3.2 De enige door de man in cassatie aangevoerde klacht is vervat in middel I en houdt in dat het Hof heeft nagelaten te beslissen op het verzoek van de man om ‘’de achterstand in alimentatiebetalingen (…) te bepalen op nihil dan wel een te bepalen bedrag’’.

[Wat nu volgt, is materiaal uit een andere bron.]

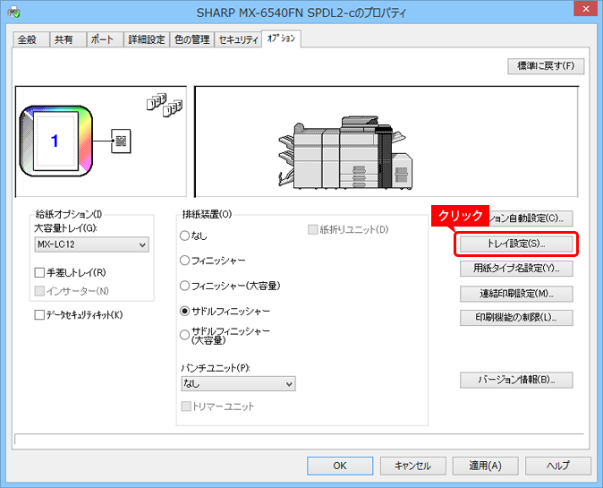Enable the 手差しトレイ(R) checkbox
This screenshot has width=603, height=488.
coord(39,272)
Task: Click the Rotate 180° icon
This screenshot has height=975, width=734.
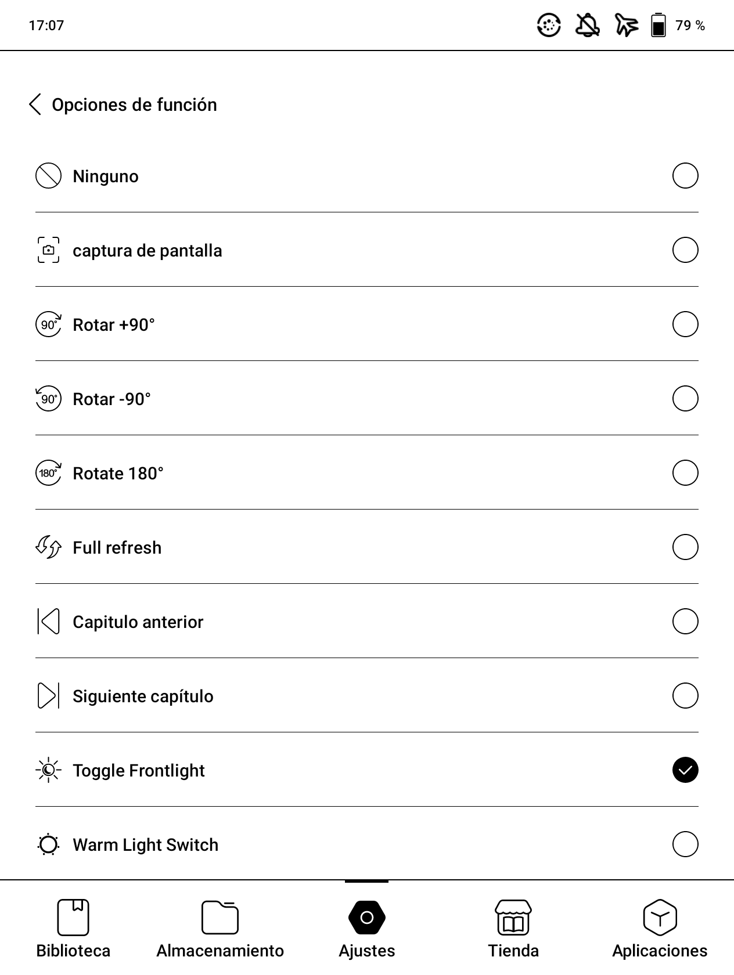Action: [x=48, y=473]
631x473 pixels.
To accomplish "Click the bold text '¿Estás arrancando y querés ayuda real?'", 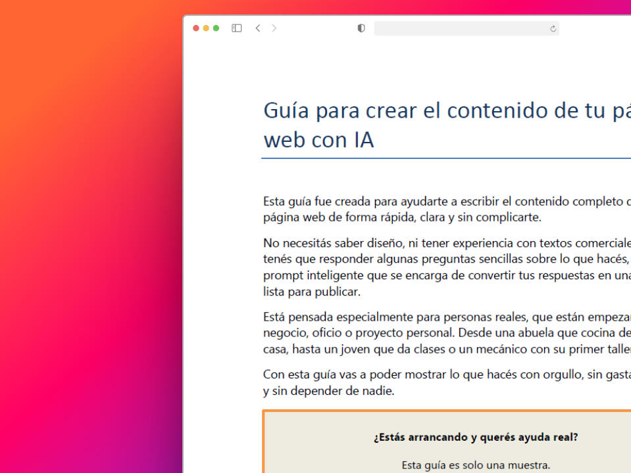I will [476, 437].
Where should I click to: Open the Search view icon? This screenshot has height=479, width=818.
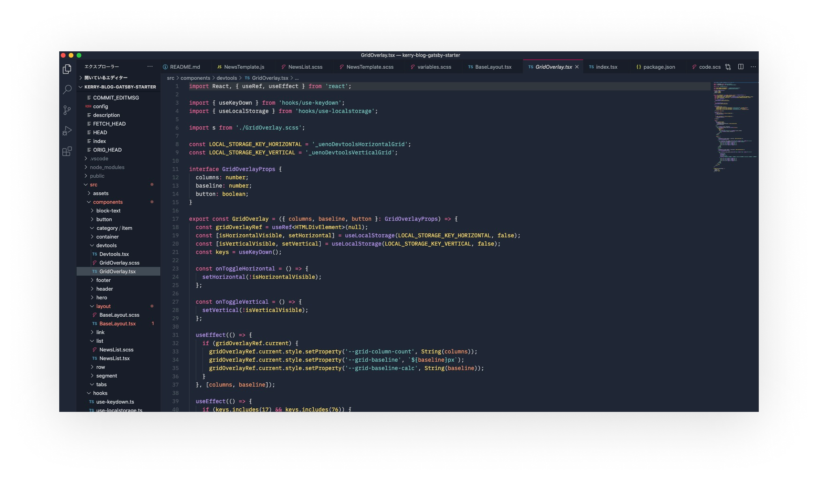click(67, 90)
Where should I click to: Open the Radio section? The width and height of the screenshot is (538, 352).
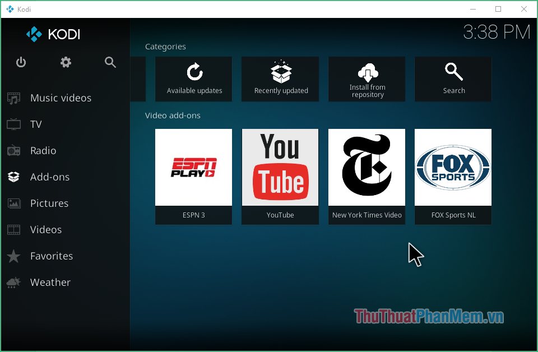42,150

De klacht is op zichzelf gegrond, maar ziet eraan voorbij dat alsnog aan het Hof kan worden verzocht: een oordeel te geven omtrent de vraag of de aan zijn eindbeschikking ten grondslag gelegde overeenstemming van partijen mede betrekking had op de tot 1 juli 1992 ontstane alimentatieschuld van de man, en zo ja, wat die overeenstemming dienaangaande inhield, voorts bij bevestigende beantwoording van die vraag zijn eindbeschikking aan te vullen met een verklaring voor recht op dat punt, en bij ontkennende beantwoording van voormelde vraag alsnog te beslissen op het desbetreffende verzoek van de man.

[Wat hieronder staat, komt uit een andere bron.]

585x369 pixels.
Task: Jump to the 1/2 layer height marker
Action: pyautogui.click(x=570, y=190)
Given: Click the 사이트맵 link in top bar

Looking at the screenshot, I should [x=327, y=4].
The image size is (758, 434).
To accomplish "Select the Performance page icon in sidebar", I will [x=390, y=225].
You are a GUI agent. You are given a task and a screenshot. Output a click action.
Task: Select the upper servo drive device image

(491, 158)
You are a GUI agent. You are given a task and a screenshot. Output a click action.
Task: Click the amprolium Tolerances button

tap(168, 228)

Het bepaalde in art. 399 Rv., in verbinding met art. 426 lid 4, brengt derhalve mee dat de klacht niet-ontvankelijk is.
3.3 Tegen de tussenbeschikking van het Hof zijn geen klachten aangevoerd. De man moet derhalve ook in zoverre niet-ontvankelijk worden verklaard.
4. Beslissing
De Hoge Raad:
verklaart de man niet-ontvankelijk in zijn beroep;
compenseert de kosten van het geding in cassatie aldus dat iedere partij de eigen kosten draagt.
Deze beschikking is gegeven door de raadsheren Roelvink, als voorzitter, Neleman en Nieuwenhuis, en in het openbaar uitgesproken door de raadsheer Heemskerk op
10 juni 1994.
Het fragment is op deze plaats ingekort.